Disclosure of Invention

The invention mainly aims to provide a malicious domain name detection method and device based on a dynamic evolution diagram, which are used for rapidly detecting a malicious domain name.

The technical content of the invention comprises:

a malicious domain name detection method based on a dynamic evolution diagram comprises the following steps:

dividing DNS flow into different time snapshot windows T to construct T domain name request graphs, wherein nodes in the domain name request graphs are request domain names, edges are relations between the request domain names, and for neighborhood structure information of each node, a k-hop neighborhood of the node is used as a receiving field of a graph convolution network;

extracting features from the high-order local neighborhood of each node to calculate the intermediate representation of the node in each domain name request graph, and calculating the time span feature of each node in each domain name request graph in the time snapshot window t based on the receiving field;

extracting node propagation evolution characteristics in all domain name request graphs based on the intermediate representation and the time span characteristics to obtain final representations of all request domain names;

and finally, classifying and representing to obtain a malicious domain name detection result of each request domain name.

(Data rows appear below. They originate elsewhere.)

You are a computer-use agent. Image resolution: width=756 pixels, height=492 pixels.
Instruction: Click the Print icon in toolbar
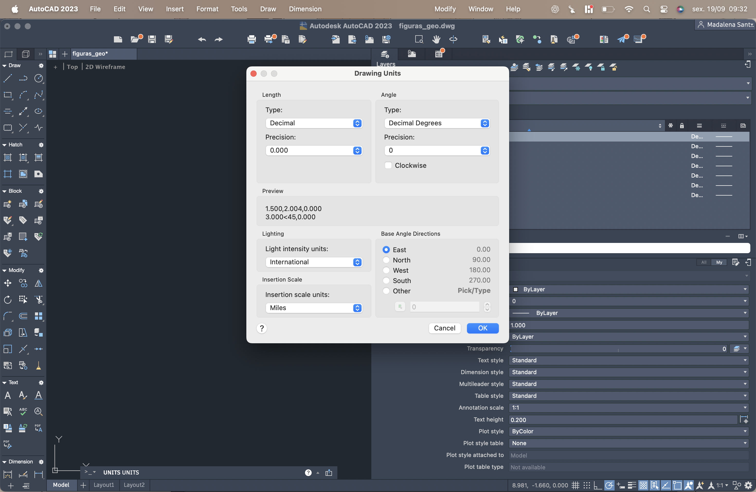point(252,39)
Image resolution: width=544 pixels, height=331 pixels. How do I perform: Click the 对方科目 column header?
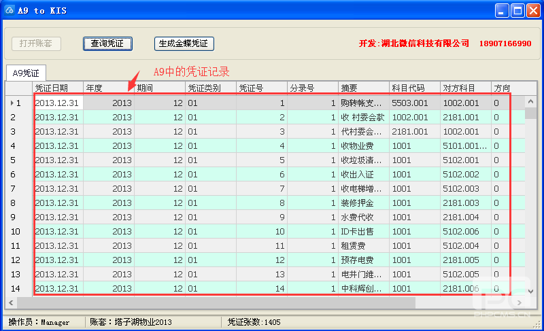(465, 88)
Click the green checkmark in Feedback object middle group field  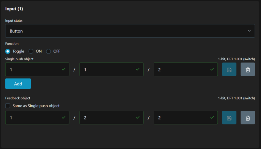click(137, 117)
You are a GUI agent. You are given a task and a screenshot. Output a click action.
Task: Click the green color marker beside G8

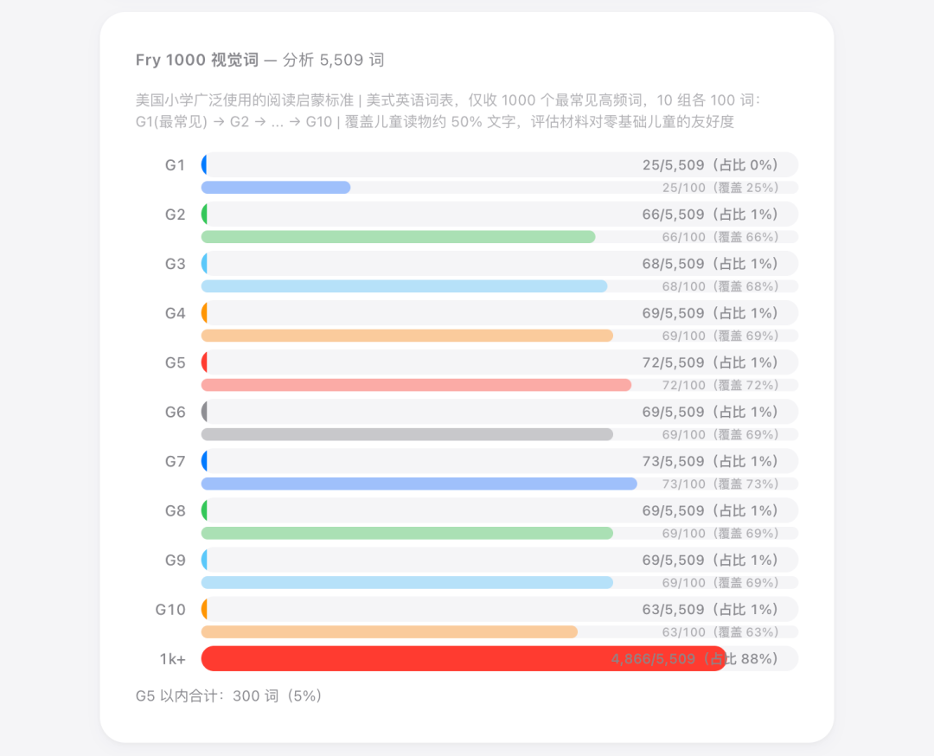pyautogui.click(x=204, y=510)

Further, the dividing the DNS traffic into different time snapshot windows T to construct T domain name request graphs includes:

analyzing DNS flow to obtain a request record, wherein the request record comprises: a source client, a request domain name and a request time;

calculating time intervals between different domain name requests in each source client according to the request time, and dividing the request domain names with the time intervals larger than a first set threshold value into different time snapshot windows t;

taking each request domain name distributed in the time snapshot window t as a node of a domain name request graph;

in the time snapshot window t, if two domain names have the same source client access or are analyzed to the same address, the corresponding nodes are connected by edges, and the weight of the edges is obtained by calculating the number of the same source clients or the number of the analyzed addresses;

and constructing a domain name request graph based on the nodes and the edges with the set weights.

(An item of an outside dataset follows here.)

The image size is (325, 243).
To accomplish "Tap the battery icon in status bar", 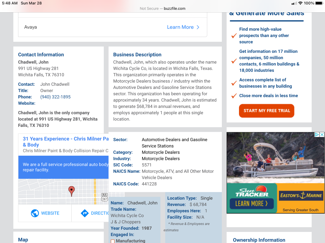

Further, when the DNS traffic is analyzed, the acquired request domain name is filtered through white list filtering, one-time domain name filtering, public service domain filtering, cloud server filtering and popular content delivery network filtering.

Further, the building of the T domain name request graphs based on the DNS traffic further includes:

calculating the client sharing degree, the number of clients and the query number corresponding to each edge;

if the client sharing degree is smaller than a second set threshold, the number of clients is smaller than a third set threshold or the query number is smaller than a fourth set threshold, cutting the edge, and using an increasing threshold and iterative cutting in the cutting process;

and after all the edges in the domain name request graph are processed, taking the processed domain name request graph as the domain name request graph.

Further, the extracting features from the higher-order local neighborhood of each node to compute an intermediate representation of the node in each domain name request graph includes: :

constructing a feature extraction network by using a plurality of stacked graph convolution networks;

establishing a domain name request graph set;

and inputting the domain name request graph set into the feature extraction network to obtain the intermediate representation of the node in each domain name request graph.

Further, the extracting propagation evolution features of the intermediate representation of each node in all domain name request graphs to obtain the final representation of each request domain name includes:

constructing a representation sequence of the nodes in snapshot windows t at different times based on the intermediate representation of the nodes in each domain name request graph;

and inputting the expression sequence into a recurrent neural network to obtain the final expression of each request domain name.

Further, the calculating, based on the receiving field, a time span characteristic of each node in each domain name request graph in the time snapshot window t includes:

calculating the time distance distribution of the k hops in a time snapshot window t based on the longest time minus the shortest time of the peak set of the node set in the k hops and the time distribution of the k hops;

and taking the time distance distribution as the time span characteristic of the corresponding node in the time snapshot window t.

Further, the inputting the representation sequence into a recurrent neural network to obtain a final representation of each requested domain name includes:

capturing sequence information of a time snapshot window t by using a position embedding method;

combining the sequence information of the time snapshot window t with the neighborhood information of the domain name request graph to obtain a node representation sequence containing the sequence information;

and obtaining the final representation of each request domain name based on the node representation sequence containing the sequence information.

Further, the method of classifying a final representation includes: a SOFTMAX classifier is used.

A storage medium having a computer program stored therein, wherein the computer program is arranged to perform any of the above methods when executed.

An electronic device comprising a memory having a computer program stored therein and a processor configured to execute the computer program to perform any of the methods described above.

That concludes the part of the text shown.